» **PROBLEM TO SOLVE**: For this exercise, an exact copy is needed of only the lines from the one containing "This screenshot has width=1568, height=559." through the end of the data, with pictures left out.

******************************

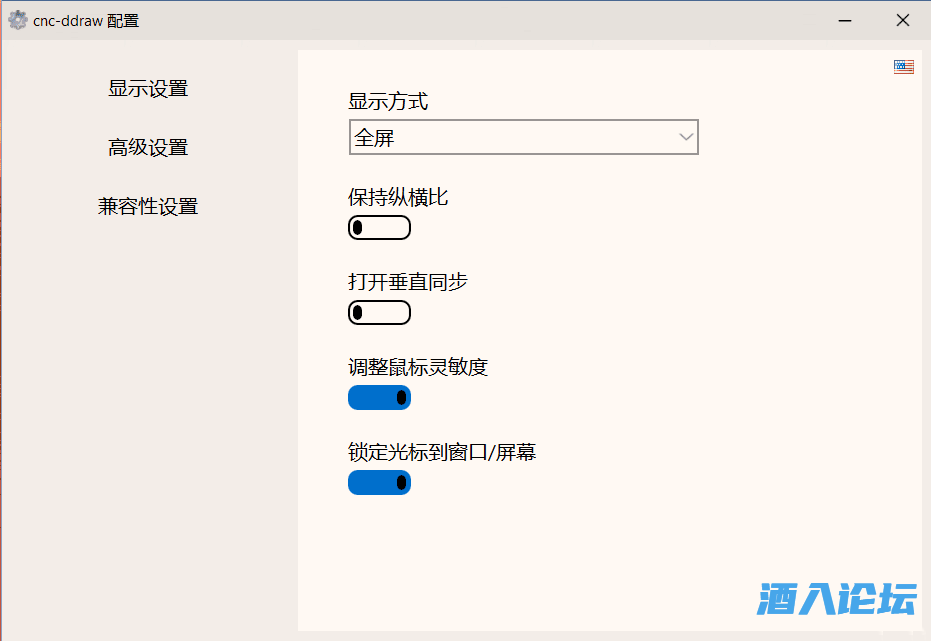Minimize the cnc-ddraw 配置 window
This screenshot has width=931, height=641.
coord(846,20)
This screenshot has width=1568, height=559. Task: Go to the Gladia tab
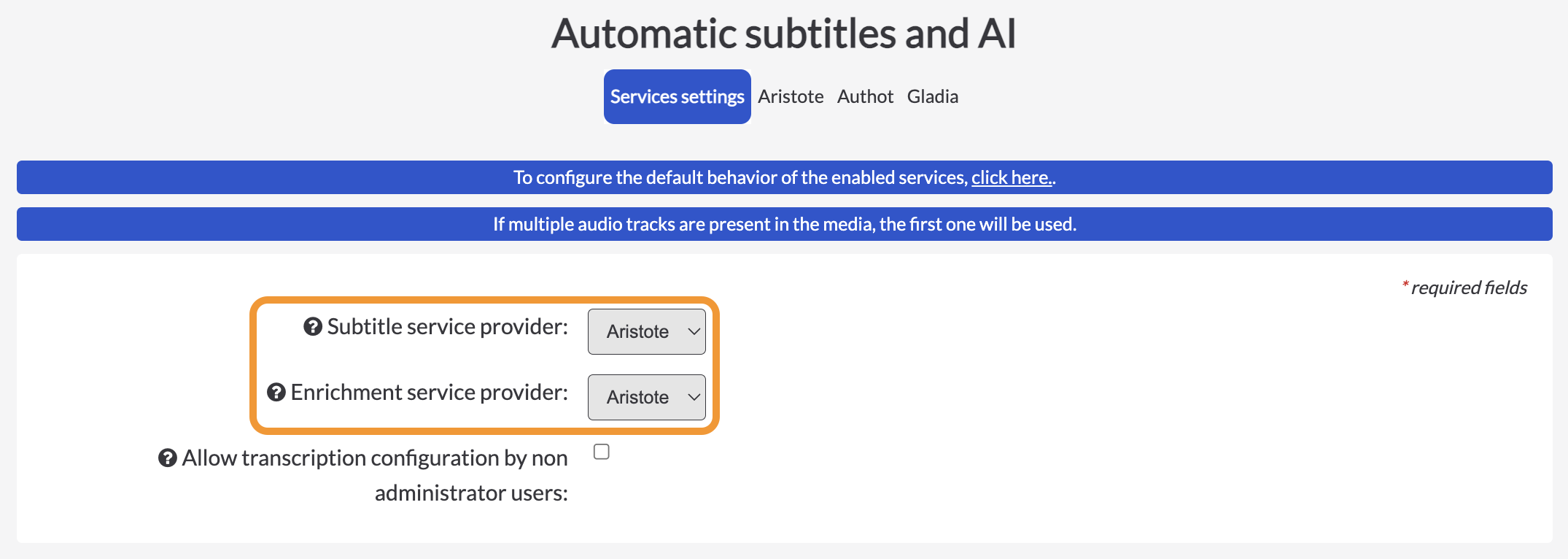point(933,96)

******************************

» **RESPONSE**:
This screenshot has width=1568, height=559. Task: Go to the Gladia tab
point(933,96)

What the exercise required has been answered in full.